Here's more about Cavuto:
Work experience: Cavuto is a senior vice president, managing editor and anchor for both Fox News and Fox Business News, according to his biography. He anchors Fox's Wall Street talk show Your World and his self-titled show Cavuto on Business, which airs Saturdays on Fox.
Cavuto came to Fox from CNBC, where he served as an anchor and host of daily news shows including the network's Market Wrap. He also contributed to NBC's Today Show and NBC News at Sunrise. Before CNBC, he served as the New York bureau chief for PBS' Nightly Business Report.
The business journalist also authored two books, Your Money or Your Life and More Than Money: True Stories of People who Learned Life's Ultimate Lesson, the latter being about his experience with multiple sclerosis.
Multiple sclerosis: Cavuto was diagnosed with multiple sclerosis almost 20 years ago after surviving Hodgkin's lymphoma in the late 1980s, according to an interview he did with the National Institutes of Health in 2012.
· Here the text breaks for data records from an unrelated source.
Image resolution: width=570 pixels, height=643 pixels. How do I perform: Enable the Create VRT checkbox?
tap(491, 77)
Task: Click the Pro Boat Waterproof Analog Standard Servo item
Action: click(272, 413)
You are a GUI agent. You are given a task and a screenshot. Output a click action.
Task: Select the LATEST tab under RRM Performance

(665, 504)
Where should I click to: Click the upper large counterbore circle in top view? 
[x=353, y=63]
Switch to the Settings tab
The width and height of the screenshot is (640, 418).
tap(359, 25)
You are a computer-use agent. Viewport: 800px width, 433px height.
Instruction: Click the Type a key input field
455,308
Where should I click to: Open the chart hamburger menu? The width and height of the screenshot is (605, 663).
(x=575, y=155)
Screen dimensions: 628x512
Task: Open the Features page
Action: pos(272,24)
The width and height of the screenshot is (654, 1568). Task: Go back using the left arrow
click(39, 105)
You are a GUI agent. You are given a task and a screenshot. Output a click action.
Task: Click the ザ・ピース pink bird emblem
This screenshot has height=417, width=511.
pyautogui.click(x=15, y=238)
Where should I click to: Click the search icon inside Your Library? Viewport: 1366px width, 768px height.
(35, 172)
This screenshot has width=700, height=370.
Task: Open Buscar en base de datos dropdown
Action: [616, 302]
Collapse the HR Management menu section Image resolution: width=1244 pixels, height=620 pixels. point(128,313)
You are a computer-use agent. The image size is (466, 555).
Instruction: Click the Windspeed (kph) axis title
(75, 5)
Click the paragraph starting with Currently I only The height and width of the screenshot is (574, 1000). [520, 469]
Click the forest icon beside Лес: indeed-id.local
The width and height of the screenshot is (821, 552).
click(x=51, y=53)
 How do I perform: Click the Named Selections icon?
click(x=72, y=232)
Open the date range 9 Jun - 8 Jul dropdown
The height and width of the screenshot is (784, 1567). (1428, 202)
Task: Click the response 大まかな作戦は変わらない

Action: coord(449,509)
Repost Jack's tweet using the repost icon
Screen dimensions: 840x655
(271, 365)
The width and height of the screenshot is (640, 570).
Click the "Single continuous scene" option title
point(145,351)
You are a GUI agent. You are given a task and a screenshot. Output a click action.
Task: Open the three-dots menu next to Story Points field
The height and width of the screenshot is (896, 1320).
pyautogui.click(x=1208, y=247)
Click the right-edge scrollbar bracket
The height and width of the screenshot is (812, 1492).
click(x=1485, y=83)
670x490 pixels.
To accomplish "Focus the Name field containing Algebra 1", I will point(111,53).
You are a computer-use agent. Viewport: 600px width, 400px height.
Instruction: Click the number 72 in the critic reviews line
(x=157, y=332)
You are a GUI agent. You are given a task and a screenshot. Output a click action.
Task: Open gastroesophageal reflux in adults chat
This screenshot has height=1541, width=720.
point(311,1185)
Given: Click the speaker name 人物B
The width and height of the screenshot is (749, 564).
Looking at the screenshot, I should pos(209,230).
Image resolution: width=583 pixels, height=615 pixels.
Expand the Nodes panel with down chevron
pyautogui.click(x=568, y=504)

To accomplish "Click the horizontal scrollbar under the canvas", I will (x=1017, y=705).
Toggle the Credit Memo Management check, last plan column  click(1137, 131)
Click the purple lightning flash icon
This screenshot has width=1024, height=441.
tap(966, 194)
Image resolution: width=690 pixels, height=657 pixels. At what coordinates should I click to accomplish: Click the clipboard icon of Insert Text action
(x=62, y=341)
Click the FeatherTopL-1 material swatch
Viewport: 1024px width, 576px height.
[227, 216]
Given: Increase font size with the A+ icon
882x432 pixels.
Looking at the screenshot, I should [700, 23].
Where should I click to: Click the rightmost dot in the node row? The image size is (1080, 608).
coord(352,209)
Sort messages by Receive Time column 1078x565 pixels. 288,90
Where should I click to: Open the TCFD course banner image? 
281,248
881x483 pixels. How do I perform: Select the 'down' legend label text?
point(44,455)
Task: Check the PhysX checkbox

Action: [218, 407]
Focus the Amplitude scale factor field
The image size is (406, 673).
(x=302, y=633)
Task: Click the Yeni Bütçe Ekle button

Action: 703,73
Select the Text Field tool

In a 2004 interview with Fast Company, Cavuto talked about living with the debilitating disease. "I don't know if many people know this about me, but I have multiple sclerosis," he said in the interview. "So I don't have time for a lot of shades of gray. I don't have time for BS. I don't want to play nonsense games. Ever since I was diagnosed, I've had zero patience for the rudeness and vagaries of life. I've also got a short leash when it comes to jargon."